How to Check Access Rights to a Property: A Due Diligence Guide

LEAD:
Legal access to a public road is essential for most properties. This article explains how to verify access rights — including public roads, private easements, prescriptive rights, and landlocked risks — and provides a practical due diligence checklist for buyers.

Why Access Rights Matter More Than You Think

Access rights determine whether you can physically reach your property — and whether you can do so legally. Without legal access, you cannot:

  • Build a home (construction vehicles cannot reach the site).
  • Obtain a mortgage (lenders require legal access).
  • Sell the property except at a steep discount (most buyers will not touch landlocked land).
  • Live there (you cannot drive to your own front door).

Many properties, especially in rural areas, are not directly adjacent to a public road. They rely on private roads, driveways crossing neighbouring land, or informal tracks. The fact that the current owner drives in without apparent problem does not mean you will have the same right.

Access rights are a matter of property law, not physical observation. You must verify them in writing.

Types of Access Rights

1. Public Road Frontage

The simplest and strongest access: the property directly touches a public road maintained by the government. The right to use that road is inherent.

What to check: The property boundary must actually reach the public road. A property that is “near” the road but separated by a strip of land owned by someone else does not have frontage.

Verification: Review the property survey or plat map. Confirm the road is officially designated as public (town, county, or state road).

2. Recorded Easement (Right of Way)

An easement is a legal right to use a specific portion of another person’s land for access. It is recorded in the land registry and runs with the land (transfers to new owners).

What to look for: A recorded easement document that describes the location (width, length, path) of the access route and identifies the “dominant” property (yours) and the “servient” property (the neighbour’s).

Verification: Review the title report or land registry extract. Look for an entry labelled “easement,” “right of way,” or “servitude.”

3. Prescriptive Easement (Easement by Prescription)

If someone has used a path across another’s land openly, continuously, and without permission for a statutory period (typically 10–20 years, depending on jurisdiction), they may acquire a legal right to continue using it — even without a recorded document.

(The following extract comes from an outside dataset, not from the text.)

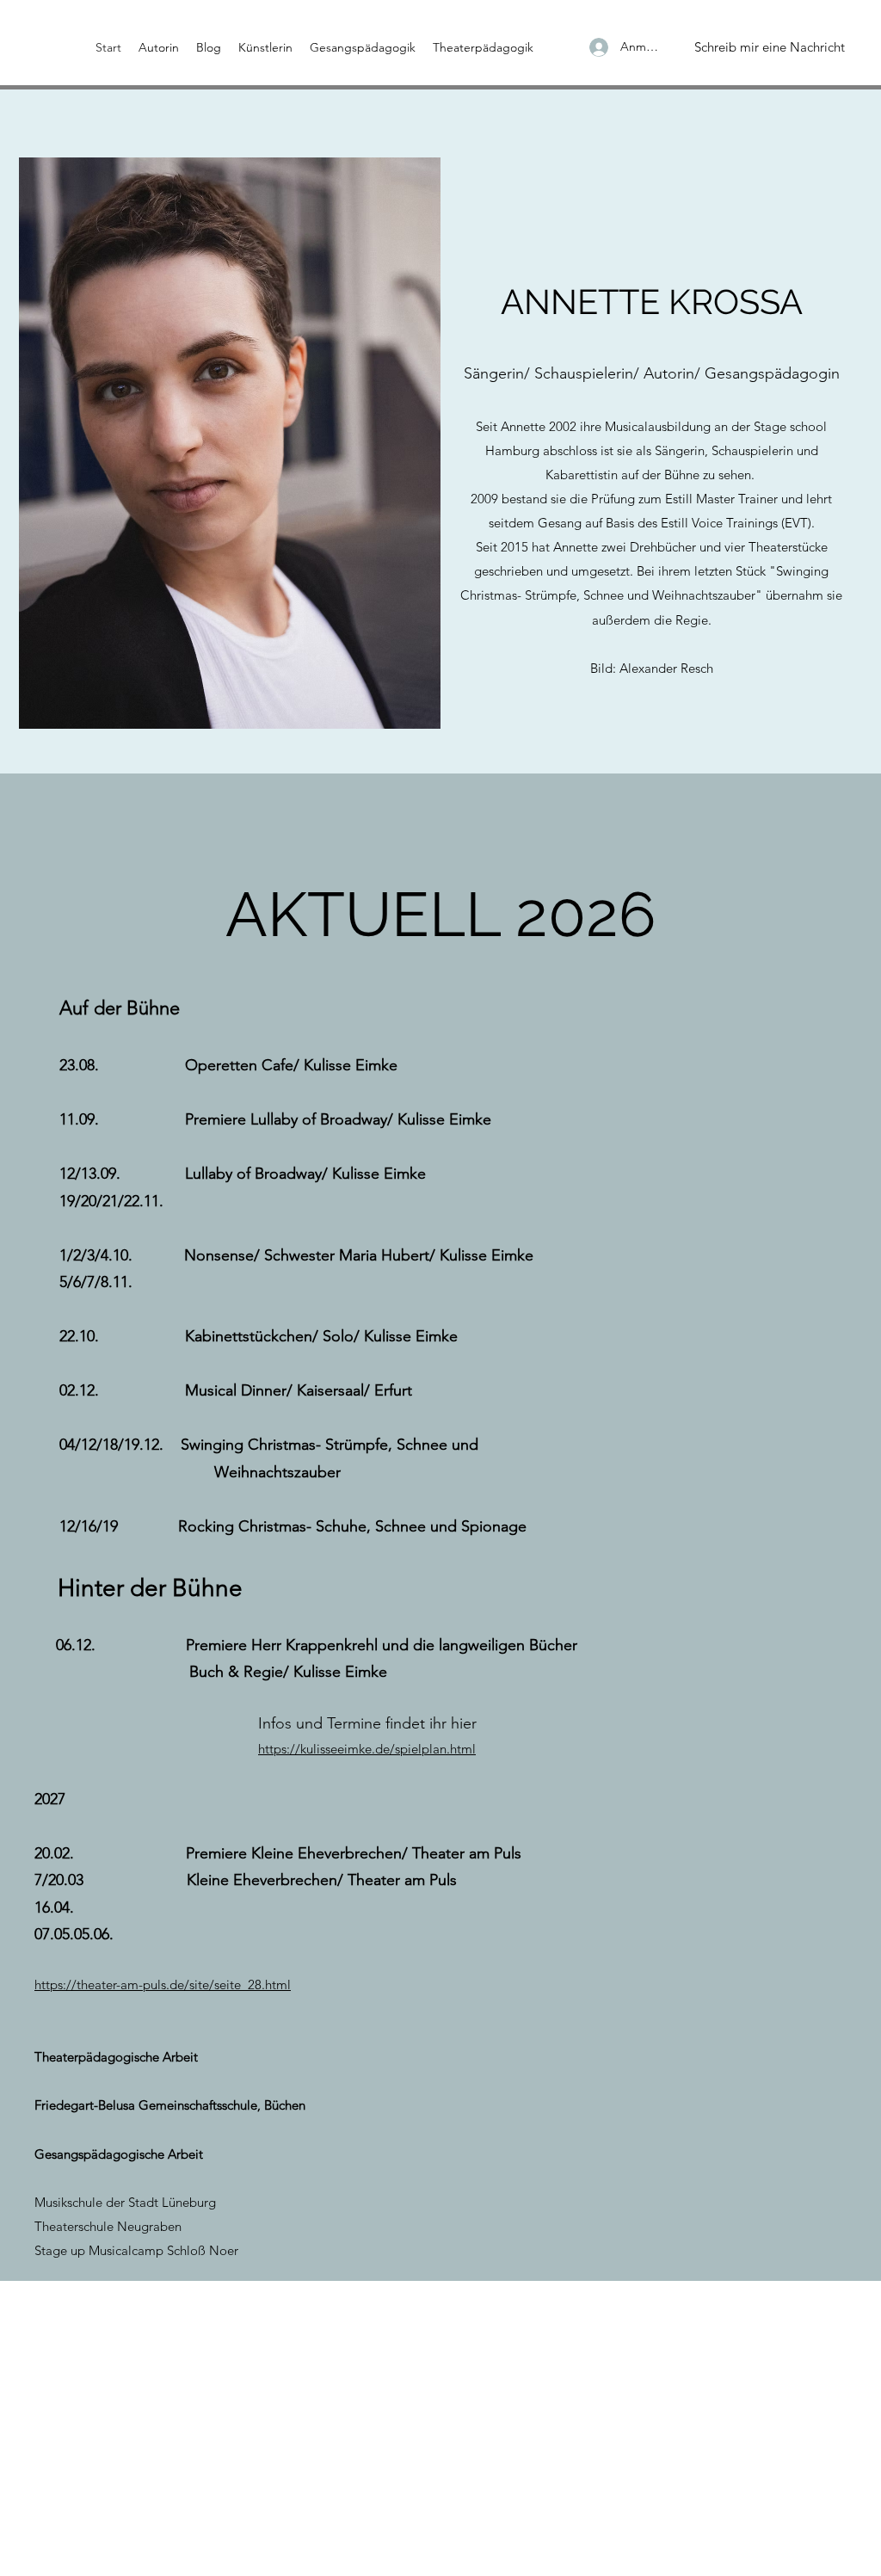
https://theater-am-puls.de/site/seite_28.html (162, 1984)
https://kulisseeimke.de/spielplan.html (367, 1749)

Risk: Prescriptive easements are difficult to prove and often disputed. They may not be recorded in the title. A buyer who relies on a prescriptive easement could face a lawsuit from the neighbour.

Action: If access depends on a prescriptive easement, do not buy without a court order confirming it (quiet title action) or a recorded easement from the neighbour.

4. Implied Easement

Created by law when a property is subdivided and one parcel would be landlocked without access. For example, a seller keeps the front parcel but sells the back parcel — the back parcel may have an implied easement across the front parcel.

Verification: Requires legal analysis. Not recorded. Risky for a buyer.

5. License (Not an Easement)

A license is permission to use land, revocable at any time by the landowner. A seller who says “my neighbour lets me drive across his field” is describing a license, not an easement. The neighbour can revoke it tomorrow.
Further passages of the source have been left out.